As more than 3,000 firefighters in northern New Mexico continued to battle the nation’s largest active wildfire Sunday, federal forest officials worried about future flash floods, landslides and destructive ash from the burn scar.

Critical fire condition warnings issued across US south-west

From AP - The Guardian| May 29, 2022

The National Weather Service issued red flag warnings of critical fire conditions for parts of Arizona, Colorado, Kansas, Nevada, New Mexico, Oklahoma, Texas and Utah. Those conditions are combination of strong wind, low relative humidity and dry vegetation.

NASA’s New Scientific Breakdown of Dramatic Caldor and Dixie Fires

From NASA Godard | May 30, 2022

This visualization shows the spread of the Caldor fire between August 15 and October 6, 2021, and the Dixie fire between July 14 and October 22, 2021, updated every 12 hours from a new fire detection and tracking approach based on near-real time active fire detections from the VIIRS sensor on the Suomi-NPP satellite.

Previous Tree Mortality and Density Big Factors In the Devastating 2020 Creek Fire in California

From Sierra Sun Times, by Rachelle Hedges | May 30, 2022

The Creek Fire, which exhibited mass fire behavior when it burned through the southern Sierra Nevada in 2020, was analyzed to better understand the mechanisms and forest conditions that contribute to devastating wildfires. Findings indicated that dead biomass and live tree density were the two most important variables – more so than treatment history (i.e. timber harvesting, fire hazard reduction treatments, etc.), fire history or topography.

From the ashes, a stronger resolve

From LA Times by Alex Wigglesworth | May 30, 2022

The mountain town of Greenville was destroyed by fire. the plan is to build back better so it can survive future fires.

After the Camp Fire: Rebuilding Paradise

From CBS News| May 29, 2022

In Paradise, some are Camp Fire survivors are rebuilding with nonflammable materials in a form that is reminiscent of Quonset hut with a modernist twist.

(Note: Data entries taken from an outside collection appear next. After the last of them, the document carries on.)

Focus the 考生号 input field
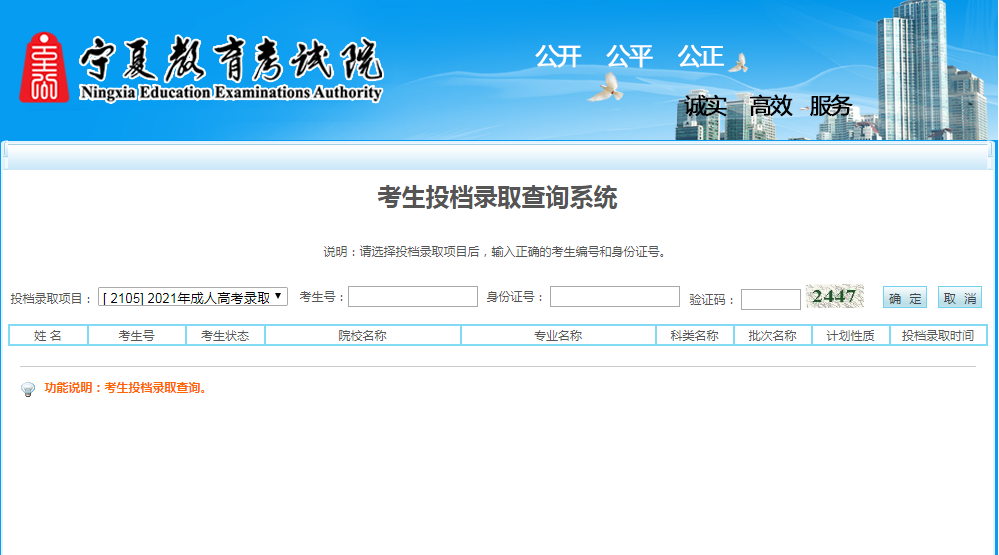999x555 pixels. point(413,297)

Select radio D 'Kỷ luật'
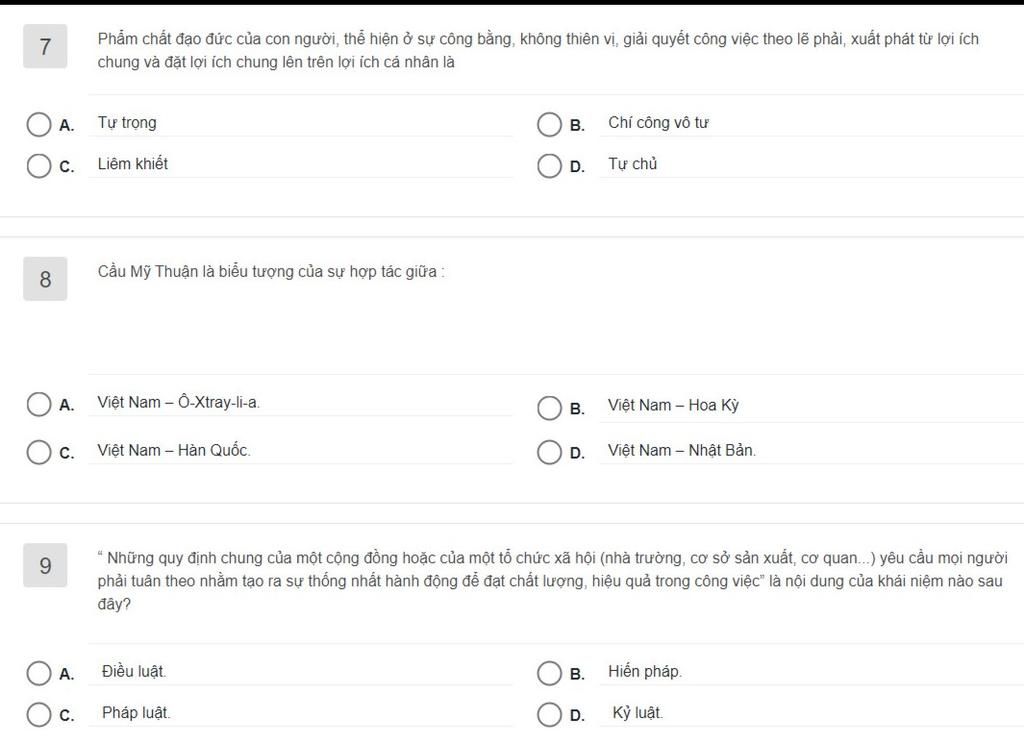pyautogui.click(x=549, y=715)
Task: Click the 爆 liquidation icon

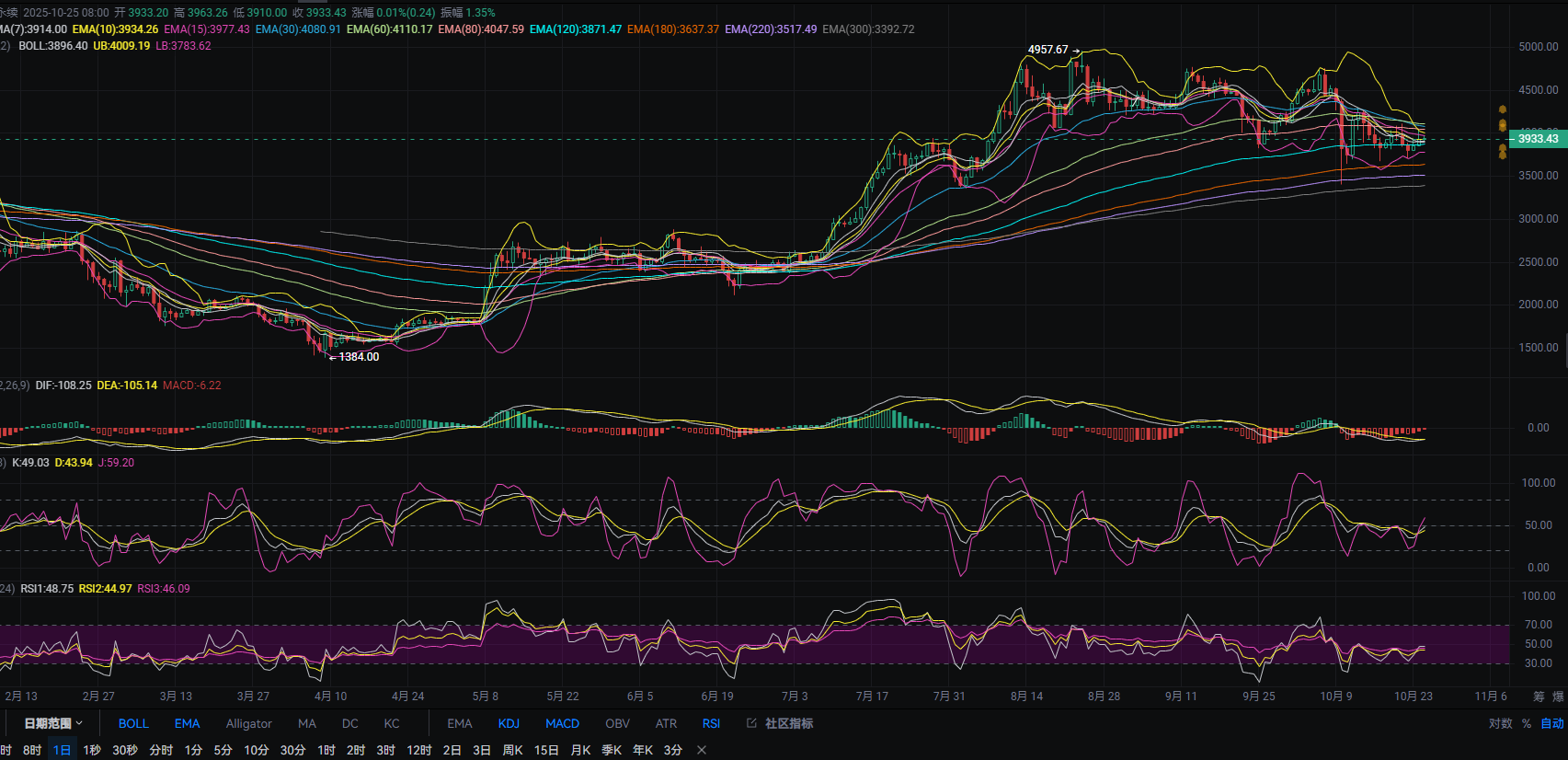Action: coord(1558,697)
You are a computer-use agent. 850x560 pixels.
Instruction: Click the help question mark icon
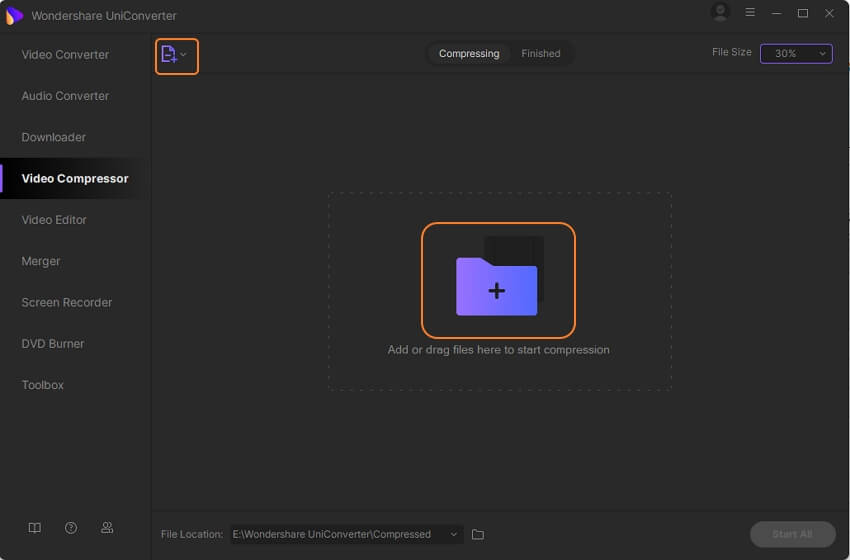point(71,527)
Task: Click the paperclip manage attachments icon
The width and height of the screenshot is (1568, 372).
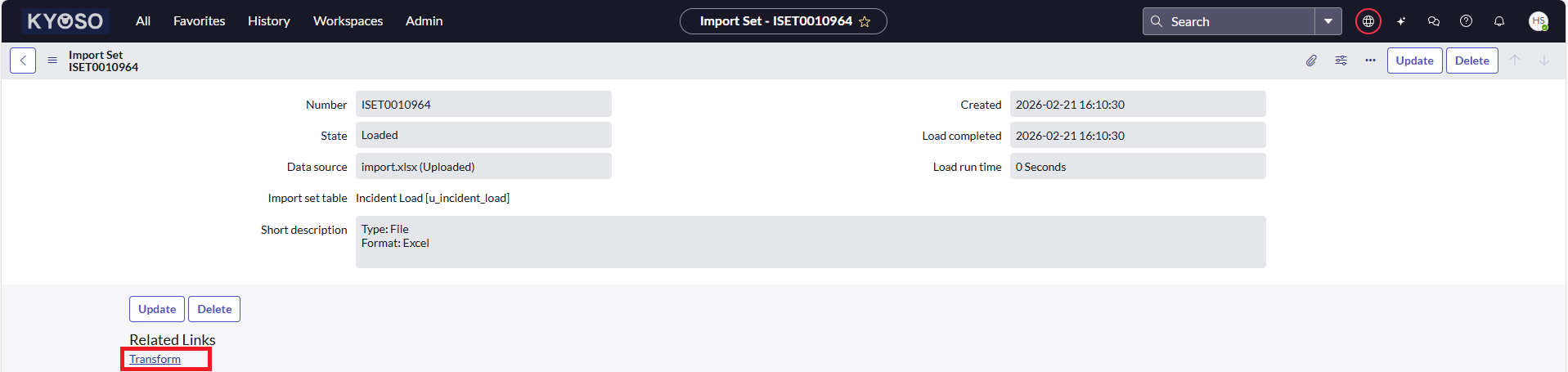Action: click(x=1311, y=61)
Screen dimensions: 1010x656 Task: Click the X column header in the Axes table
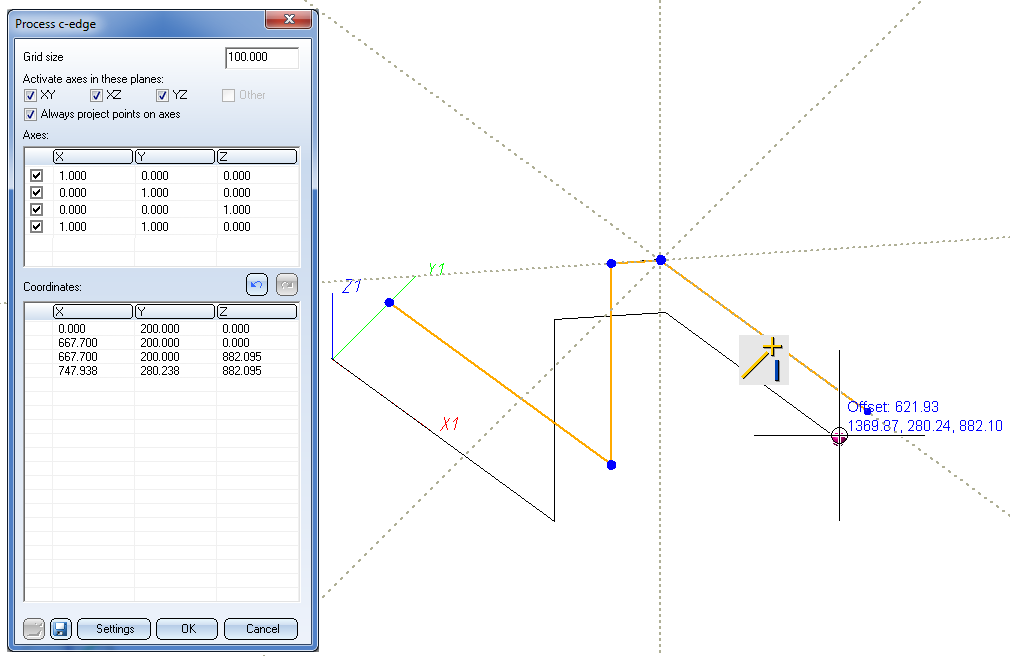point(92,156)
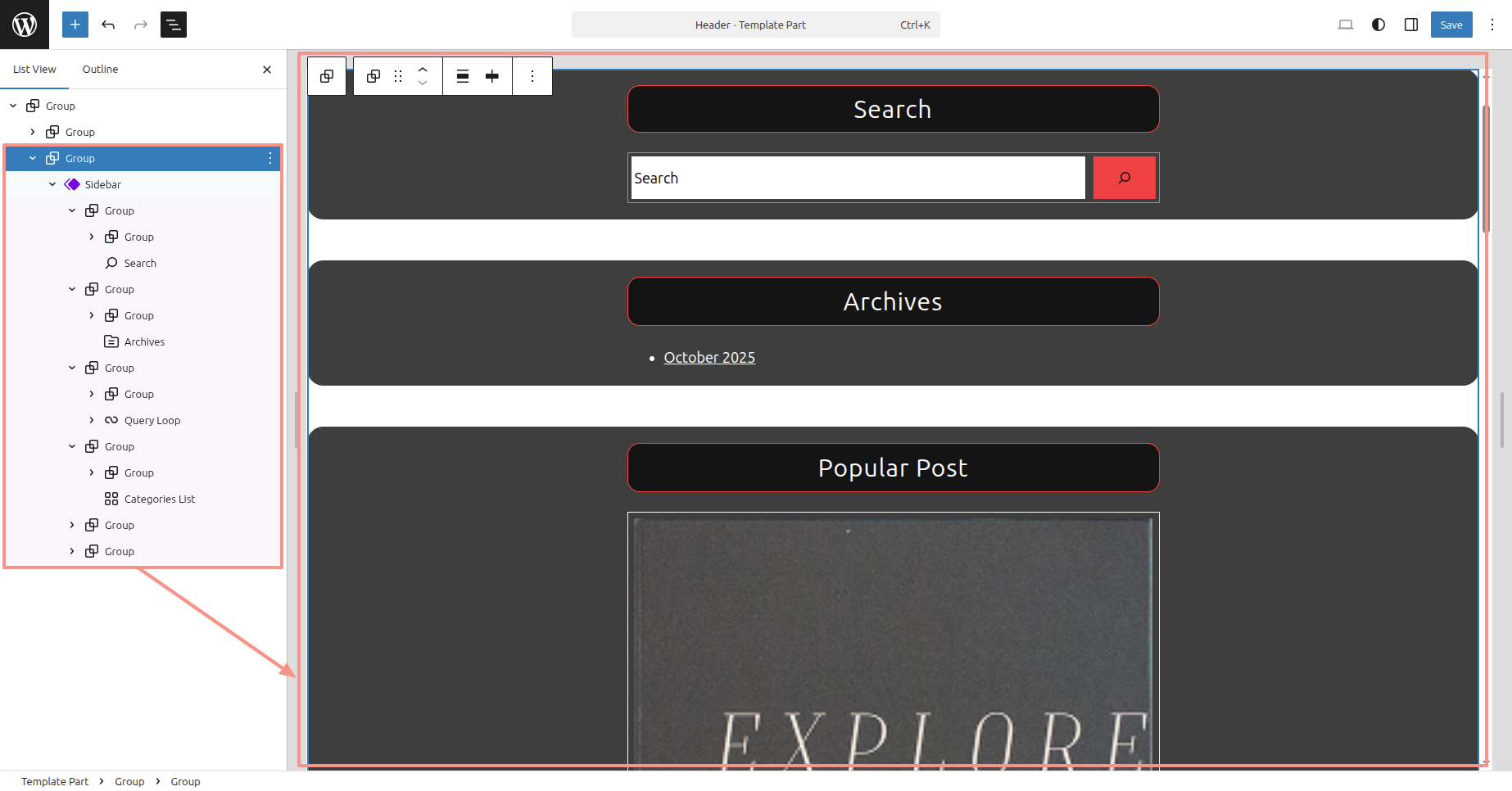Open block toolbar Options three-dot menu
The height and width of the screenshot is (791, 1512).
point(532,76)
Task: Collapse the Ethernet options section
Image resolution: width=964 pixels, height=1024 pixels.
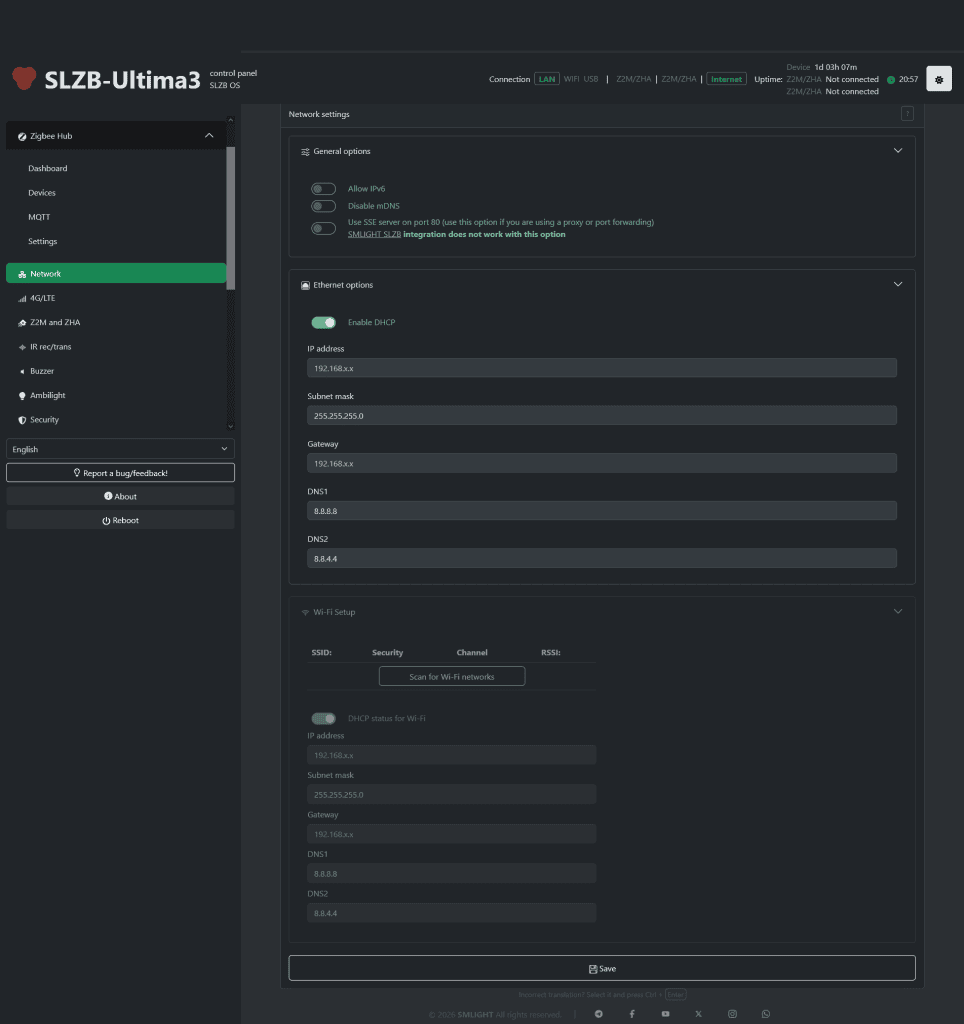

There’s a Housing Boom in a California Town that Burned Down 4 Years Ago

From Vice, by Matthew Gault| May 27, 2022

Four years after the Camp Fire, the town of Paradise is in the midst of a housing boom. New homes are everywhere as people, some of them who lost their homes in the Camp Fire, return to the region.

Understanding B.C.'s old-growth logging deferrals by the numbers

From CBC/The Canadian Press, by Brenna Owen | May 29, 2022

A process is underway in British Columbia to temporarily defer logging in priority old-growth forests, allowing time for the government to work with First Nations to decide how they should be managed in the long term.

The Pacific Crest Trail may become 'all but impossible' to hike as climate change intensifies

From SF Chronicle, by Gregory Thomas | May 29, 2022

The impacts of climate change and wildfire has created devastating conditions along the Pacific Coast Trail, and now the organization that maintains the trail warns hikers to stay away, closing hundreds of miles of the PCT for their own safety.

California’s AB 2243, Addressing Heat Illness Prevention and Wildfire Smoke Standards, Moves Forward in Legislature

From Ogletree Deakins | May 25, 2022

California's AB 2243, now approved by the Assembly, provides protections for wildfire smoke and heat hazards in the workplace.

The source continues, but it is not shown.